Consequences:Devaluation of money, reduction in purchasing power

Forms of inflation: Creeping, trotting, galloping & hyperinflation

Counteract inflation: By investing in stocks like stocks or funds

It can be observed regularly that the prices of consumer goods such as a liter of milk, gasoline or coffee fluctuate. The consumer prices of services such as hotel accommodation are also subject to fluctuations in price development. Often these are normal fluctuations in price developments that are influenced by supply and demand.

On the other hand, it happenspermanentPrice increases, one speaks of oneinflation. At thisincreasesthegeneralPrice level one Wouldorservice by increasing the money supply by the central bank in the long term. In the following, the topic of inflation, especially with regard to the inflation rate, will be considered. This article explains what is behind inflation, what role the money supply plays in inflation and what the inflation rate means.

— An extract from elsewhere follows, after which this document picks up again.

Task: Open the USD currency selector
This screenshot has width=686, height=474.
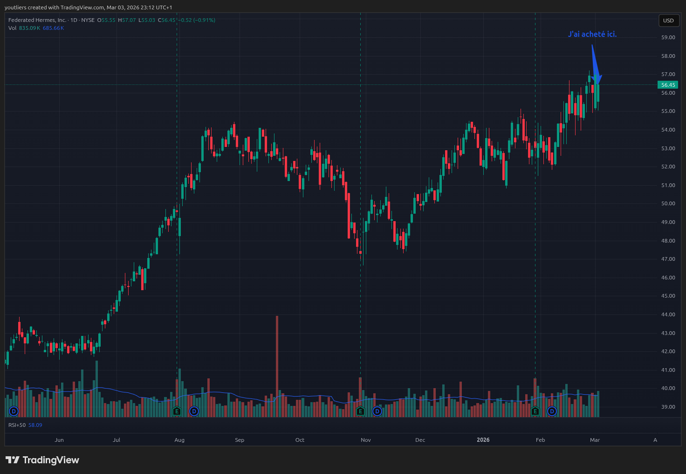Action: 668,21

Definition: what is the inflation rate?

The rate of inflation orPrice increaseor rate of inflation gives the percentageriseofgeneralPrice levels at. The annual inflation rate thus serves as the Measuretheinflation. The inflation rate usually relates to one Periodofoneyear.

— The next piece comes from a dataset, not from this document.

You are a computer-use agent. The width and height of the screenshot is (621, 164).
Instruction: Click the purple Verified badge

The basis for this calculation of the annual inflation rate is provided by Price indextheCost of Living (Consumer Price Index) dar, which in Germany monthly from statisticalFederal Office (StatBA) is determined with regard to a base year.

What does inflation mean anyway?

The word inflation is derived from Latin. "Inflatio" means something like "Inflate"or "swell" in the German language. In economics, inflation describes that continuous, permanent increase in a price of a good or a service.

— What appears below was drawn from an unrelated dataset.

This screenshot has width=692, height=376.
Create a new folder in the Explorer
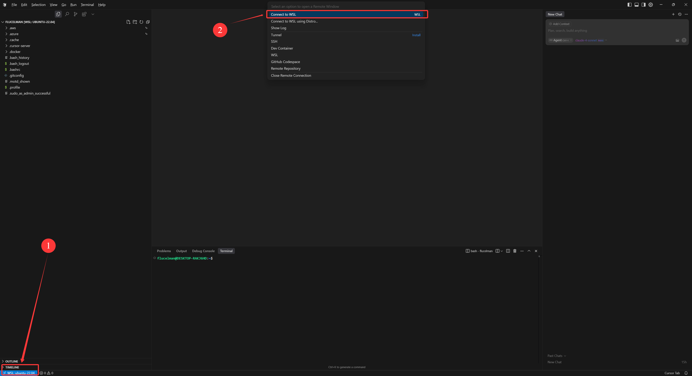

Conversely, this means that the price increase means that you have less purchasing power for your money. A reduction in Purchasing power or inflation are the immediate consequences of the price increase. Inflation occurs, for example, when the demand is greater than the supply or a central body such as the European Central Bank (ECB) with a Measure like quantitative easing and an increase in the money supply intervened.


The inflation rate was inYear 2018 at 1.9%. Unstable petrol and heating oil prices were particularly hard hit. The monetary policy of the European Central Bank for the euro area can be identified as the reason for the high inflation rate, which increases the money supply.

What is the purchasing power?

The purchasing power briefly mentioned above is also a term that is frequently used in economics. This describes how much of goods or services you can buy with your money. So this is what this is about Exchange ratiobetweenMoney and goods or services.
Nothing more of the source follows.